"Amagi-goe" (天城越え Walk Over Amagi Pass) is the 45th single by Japanese singer Sayuri Ishikawa.  The song is written by Osamu Yoshioka as lyricist, Tetsuya Gen (弦哲也) as composer and Nobuyuki Sakuraba (桜庭伸幸) as arranger.  The single was released on July 21, 1986, by Nippon Columbia.  The sleeve does not have the time of the song.

Together with "Tsugaru Kaikyo Fuyu-geshiki", the song is Ishikawa's most popular from her career.  By the song, Ishikawa was nominated for the 28th Nippon Record Taisho Award (Japan Record Award 日本レコード大賞) in 1986 but she did not win the award.  As of 2020, Ishikawa has sung Amagi-goe twelve times at the annual NHK Kōhaku Uta Gassen.

There is a monument commemorating the song in front of the Jōren Falls in Amagi, Shizuoka Prefecture.
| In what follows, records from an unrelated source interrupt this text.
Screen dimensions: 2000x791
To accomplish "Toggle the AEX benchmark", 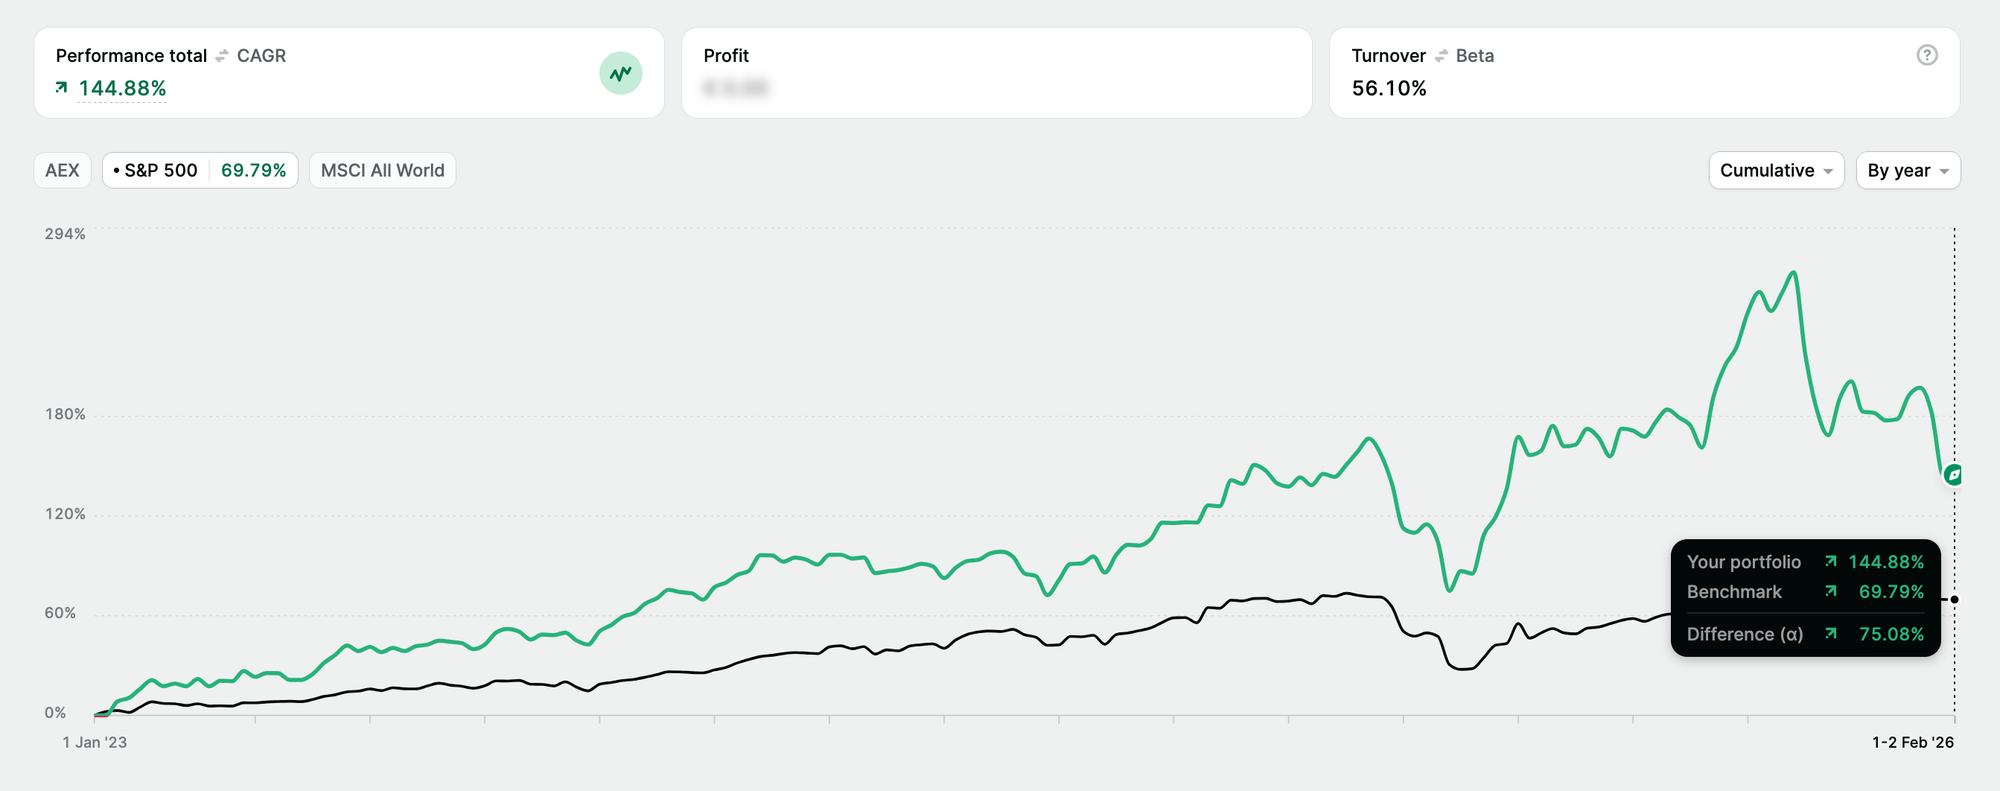I will pos(62,170).
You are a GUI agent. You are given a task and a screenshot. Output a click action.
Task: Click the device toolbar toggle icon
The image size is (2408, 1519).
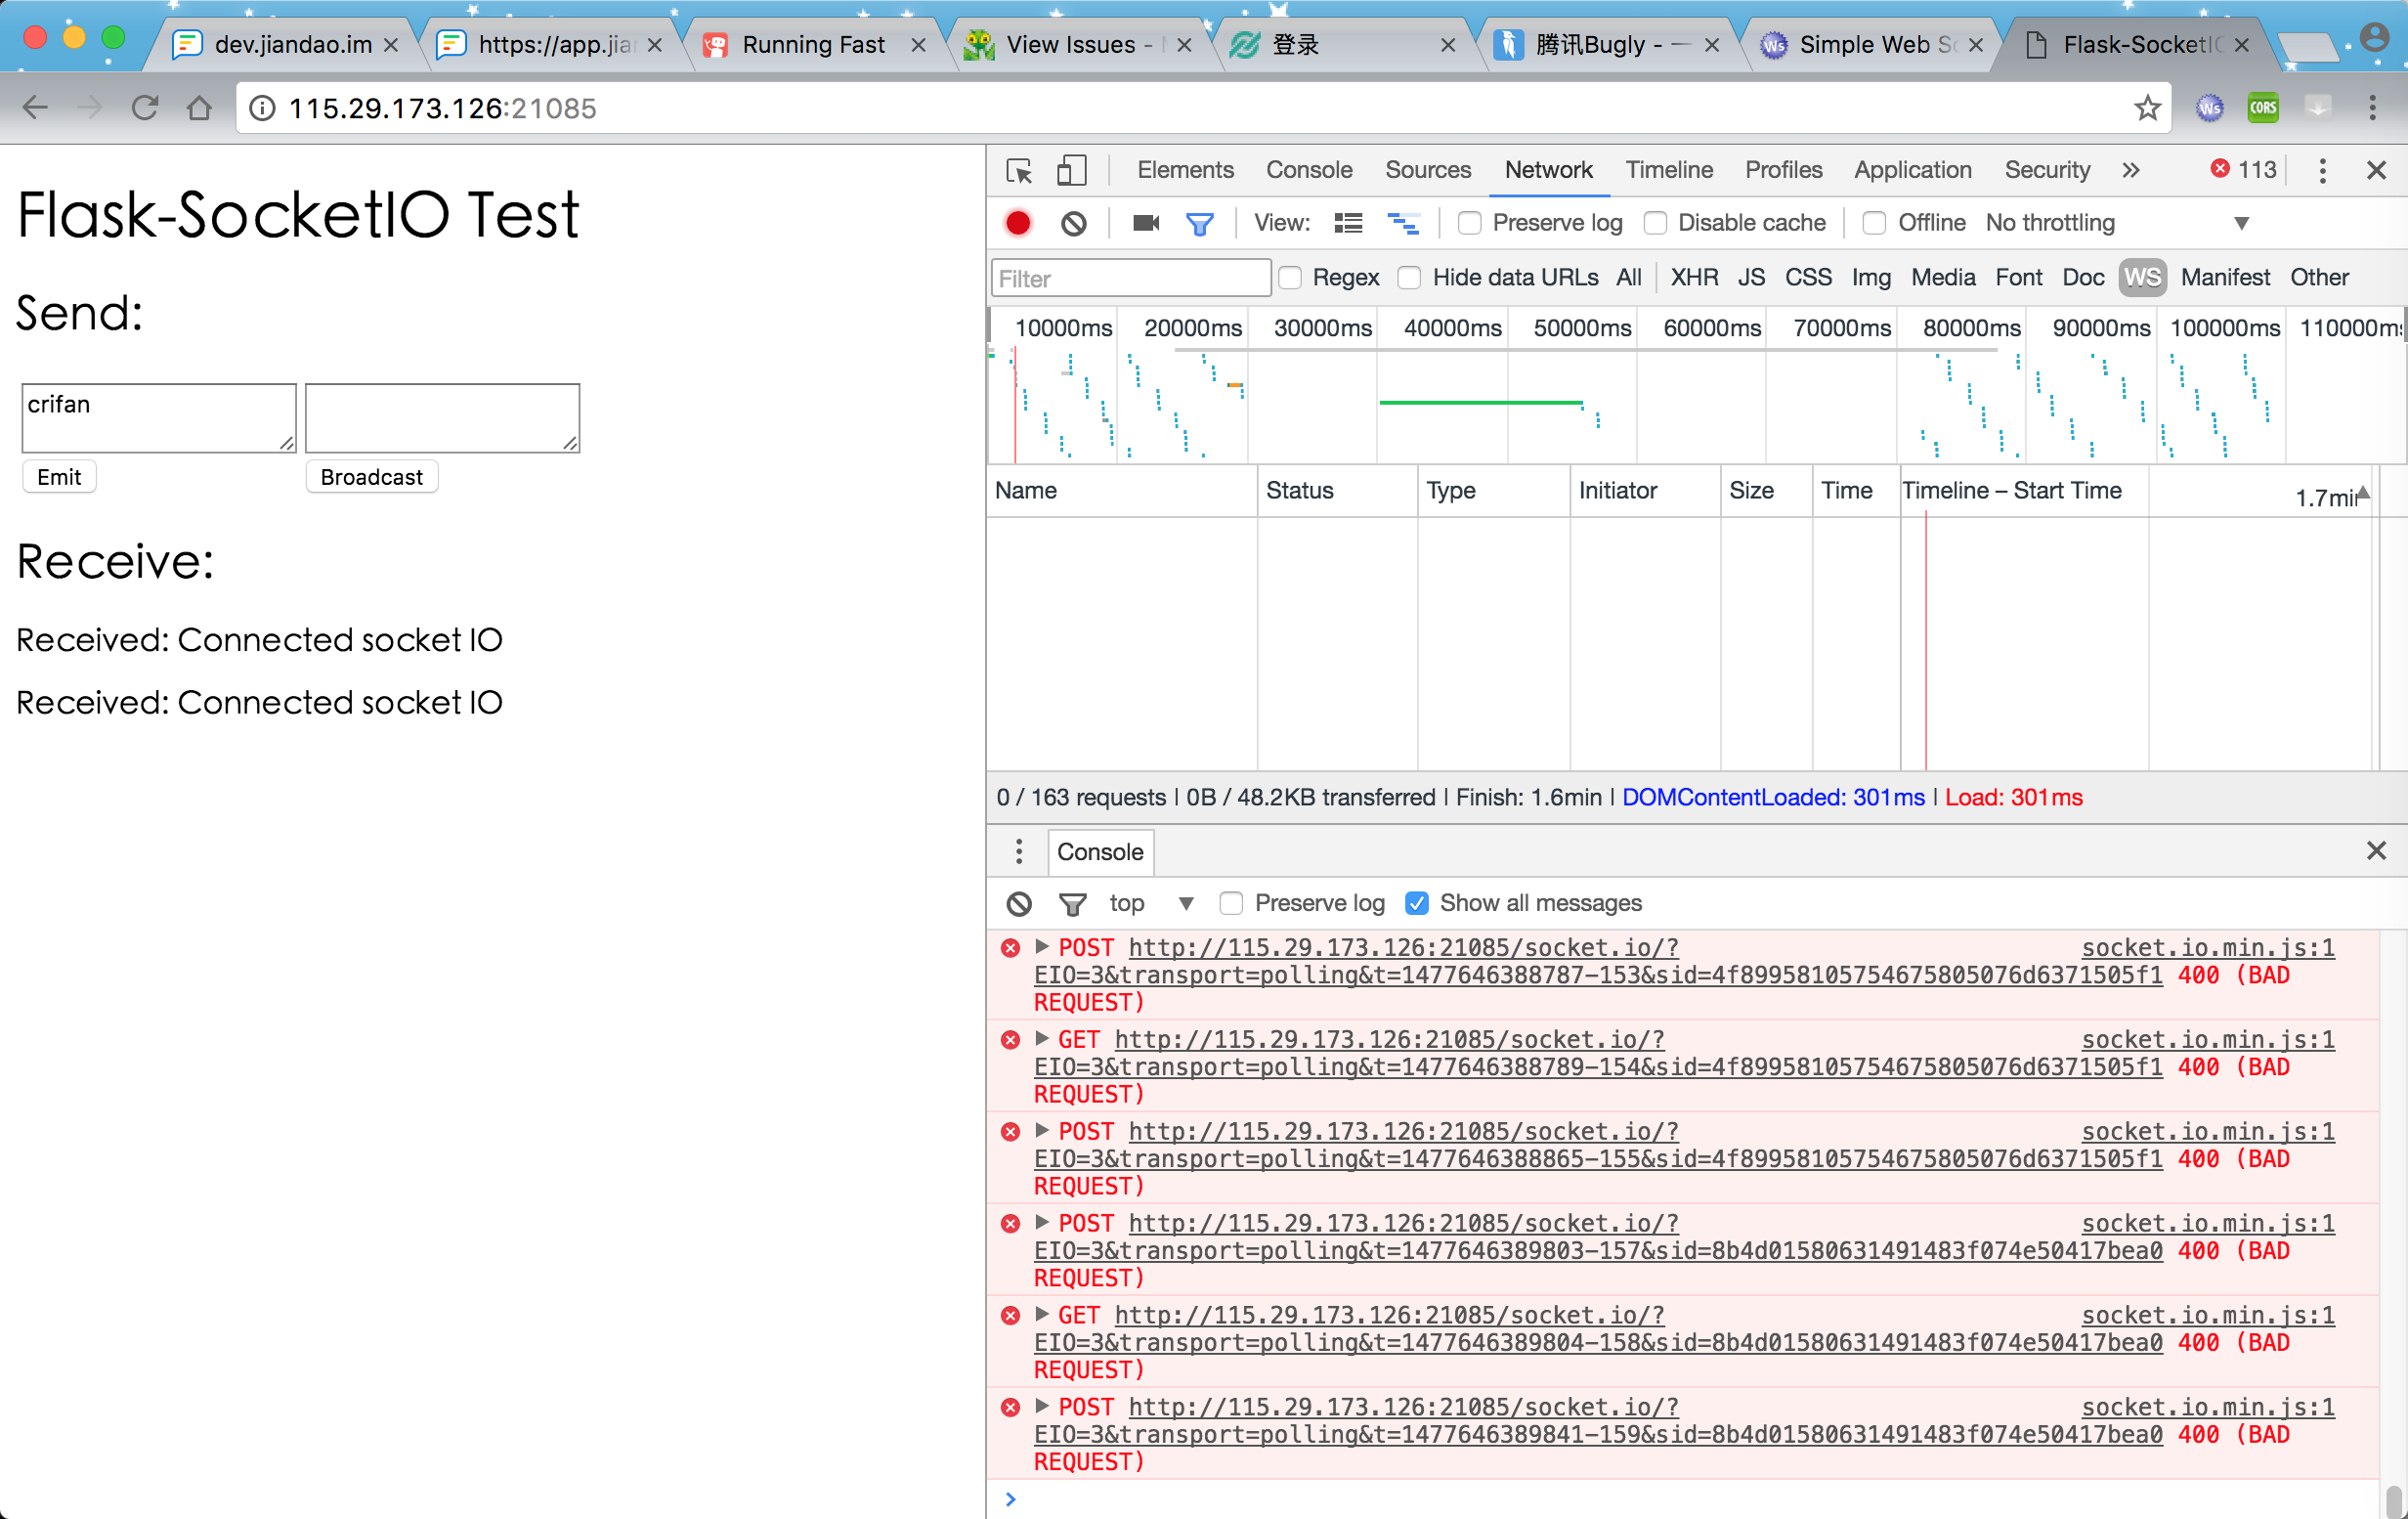click(1070, 170)
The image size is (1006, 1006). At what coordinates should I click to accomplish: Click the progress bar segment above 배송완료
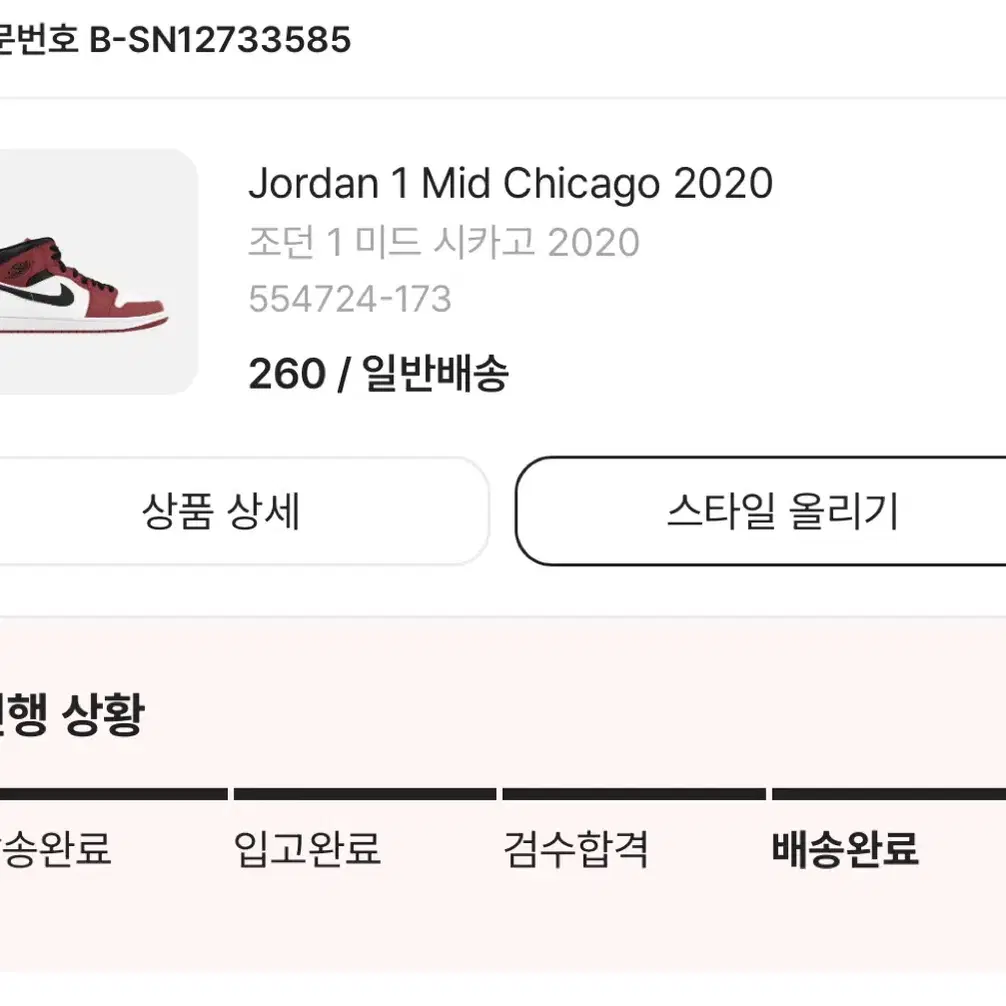tap(889, 794)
The song is not directly linked to the novella of the same title by Seichō Matsumoto nor to the movie of the same title based on the novella, which was released in 1983.

Other versions 
Ishikawa has re-recorded Amagi-goe for her remix album Shunka (春夏) released in 1999 by Pony Canyon.  This version is also included in the 40th anniversary box set released by Teichiku in 2012.  Time of this version is 4:56.

Marty Friedman produced a Rock (heavy metal) version of the song, and played it with Ishikawa on TV.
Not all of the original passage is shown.